7.1 Example 1: using tabling for memoizing

As a first classical example we use tabling for memoizing intermediate results. We use Fibonacci numbers to illustrate the approach. The Fibonacci number I is defined as the sum of the Fibonacci numbers for I-1 and I-2, while the Fibonacci number of 0 and 1 are both defined to be 1. This can be translated naturally into Prolog:

fib(0, 1) :- !.
fib(1, 1) :- !.
fib(N, F) :-
        N > 1,
        N1 is N-1,
        N2 is N-2,
        fib(N1, F1),
        fib(N2, F2),
        F is F1+F2.

The complexity of executing this using SLD resolution however is 2^N and thus becomes prohibitively slow rather quickly, e.g., the execution time for N=30 is already 0.4 seconds.
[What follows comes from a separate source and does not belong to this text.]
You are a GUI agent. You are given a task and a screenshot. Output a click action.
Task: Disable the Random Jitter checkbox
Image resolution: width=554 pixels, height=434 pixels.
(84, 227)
Using tabling, fib(N,F) for each value of N is computed only once and the algorithm becomes linear. Tabling effectively inverts the execution order for this case: it suspends the final addition (F is F1+F2) until the two preceding Fibonacci numbers have been added to the answer tables. Thus, we can reduce the complexity from the show-stopping 2^N to linear by adding a tabling directive and otherwise not changing the algorithm. The code becomes:

:- table fib/2.

fib(0, 1) :- !.
fib(1, 1) :- !.
fib(N, F) :-
        N > 1,
        N1 is N-1,
        N2 is N-2,
        fib(N1, F1),
        fib(N2, F2),
        F is F1+F2.

The price that we pay is that a table fib(I,F) is created for each I in 0..N. The execution time for N=30 is now 1 millisecond and computing the Fibonacci number for N=1000 is doable (output edited for readability).

1 ?- time(fib(1000, X)).
% 52,991 inferences, 0.013 CPU in 0.013 seconds
X = 70330367711422815821835254877183549770181269836358
    73274260490508715453711819693357974224949456261173
    34877504492417659910881863632654502236471060120533
    74121273867339111198139373125598767690091902245245
    323403501.

In the case of Fibonacci numbers we can still rather easily achieve linear complexity using program transformation, where we use bottom-up instead of top-down evaluation, i.e., we compute fib(N,F) for growing N, where we pass the last two Fibonacci numbers to the next iteration. Not having to create the tables and not having to suspend and resume goals makes this implementation about 25 times faster than the tabled one. However, even in this simple case the transformation is not obvious and it is far more difficult to recognise the algorithm as an implementation of Fibonacci numbers.

fib(0, 1) :- !.
fib(1, 1) :- !.
fib(N, F) :-
        fib(1,1,1,N,F).

fib(_F, F1, N, N, F1) :- !.
fib(F0, F1, I, N, F) :-
        F2 is F0+F1,
        I2 is I + 1,
        fib(F1, F2, I2, N, F).